Thursday, August 29, 2013

Stump the Priest: Faith that Moves Mountains?


Question: "Could you explain Matthew 17:20? When Jesus is talking about moving the mountain, is it implied that it is only when the request is in accordance with God's will? Are there other prerequisites involved? And could you comment on the different ways that people might be deceived by that quote, like with having too much faith in their own prayers, etc?" 

In this passage, Christ said: "If ye have faith as a grain of mustard seed, ye shall say unto this mountain, Remove hence to yonder place; and it shall remove; and nothing shall be impossible unto you."  

Christ was not suggesting that we could simply perform tricks to amaze our friends, but that if we have the faith for some need, and asked for it in faith, our prayer will be answered. But faith is itself a gift from God (1 Corinthians 12:9; Ephesians 2:8), and God will only give us the faith to ask for things that are in accordance with His will. St. John the Apostles says this explicitly in 1 John 5:14-15: "And this is the confidence that we have in Him, that, if we ask any thing according to His will, He heareth us: and if we know that He hear us, whatsoever we ask, we know that we have the petitions that we desired of Him." 
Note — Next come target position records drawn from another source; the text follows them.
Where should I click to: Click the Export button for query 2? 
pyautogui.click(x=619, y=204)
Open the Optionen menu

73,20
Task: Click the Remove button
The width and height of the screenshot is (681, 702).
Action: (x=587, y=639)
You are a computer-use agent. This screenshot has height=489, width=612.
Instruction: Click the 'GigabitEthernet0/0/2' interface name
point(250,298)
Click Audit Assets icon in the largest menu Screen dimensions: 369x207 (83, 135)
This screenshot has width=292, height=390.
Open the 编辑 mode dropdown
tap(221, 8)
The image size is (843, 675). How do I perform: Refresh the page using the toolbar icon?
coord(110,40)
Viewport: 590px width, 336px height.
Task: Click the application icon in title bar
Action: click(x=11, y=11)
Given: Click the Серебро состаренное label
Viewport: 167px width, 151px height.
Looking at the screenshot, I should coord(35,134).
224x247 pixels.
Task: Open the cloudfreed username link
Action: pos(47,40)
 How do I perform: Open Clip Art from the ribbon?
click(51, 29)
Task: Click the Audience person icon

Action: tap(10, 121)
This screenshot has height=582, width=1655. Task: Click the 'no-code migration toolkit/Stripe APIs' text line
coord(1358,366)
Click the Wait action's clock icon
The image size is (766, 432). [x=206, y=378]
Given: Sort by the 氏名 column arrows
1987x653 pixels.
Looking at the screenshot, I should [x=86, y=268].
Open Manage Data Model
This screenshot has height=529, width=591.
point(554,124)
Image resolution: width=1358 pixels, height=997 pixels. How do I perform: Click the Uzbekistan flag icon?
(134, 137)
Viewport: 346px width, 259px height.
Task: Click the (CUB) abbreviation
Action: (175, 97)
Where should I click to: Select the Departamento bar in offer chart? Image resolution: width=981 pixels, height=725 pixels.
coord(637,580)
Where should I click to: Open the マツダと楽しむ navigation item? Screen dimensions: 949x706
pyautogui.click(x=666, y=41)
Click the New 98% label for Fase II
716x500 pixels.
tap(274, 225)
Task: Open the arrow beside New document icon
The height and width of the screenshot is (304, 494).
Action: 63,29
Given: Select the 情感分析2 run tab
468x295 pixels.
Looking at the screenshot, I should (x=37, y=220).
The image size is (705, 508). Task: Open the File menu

Commenting on this, St. Justin Popovich says: 

"True human confidence is in the confidence of God, i.e., when man's confidence is completely in the confidence of God, then it is infinite,  salvific, and almighty. Its boundaries are: Nevertheless not as I will, but as Thou wilt (Matt. 26:39). What is the will of God towards us, the human race? To achieve, through faith in the Son of God, eternal life. The will of God is completely and perfectly expressed in the God-man Christ, through His Gospel, through His works of salvation (cf. Eph. 1:9-10). Therefore, our confidence is in that we ask for that which belongs to Christ and is evangelical, and -- we receive it from God. It would not be confidence but insolence, shameless, and blind slavery to sin to ask from God something that is unevangelical and to wait for Him to fulfill it for us. Ultimately, that would mean wanting God to be a co-participant in our sin, to bring Him into our love of sin. The reason why our all-good and omniscient God does not fulfill many of our prayers is because they are not according to His will. The stipulation for our prayers to be fulfilled is that they be according to the will of God, and you shall receive. That which is according to the will of God is what is of the Gospel and in accordance with the Gospel. Through this, man's confidence is vouchsafed movement and life within God's infinite Goodness, God''s infiniteness. This is most perfect and the sweetest confidence. Everything else, directly or indirectly, is slavery to sin, death, the devil, and evil" (Archimandrite Justin Popovich, Commentary on the Epistles of St. John the Theologian, trans. Radomir M. Plavsic (Alhambra, CA: Sebastian Press, 2009) p.76f).

There is nothing that I can add to these words of St. Justin.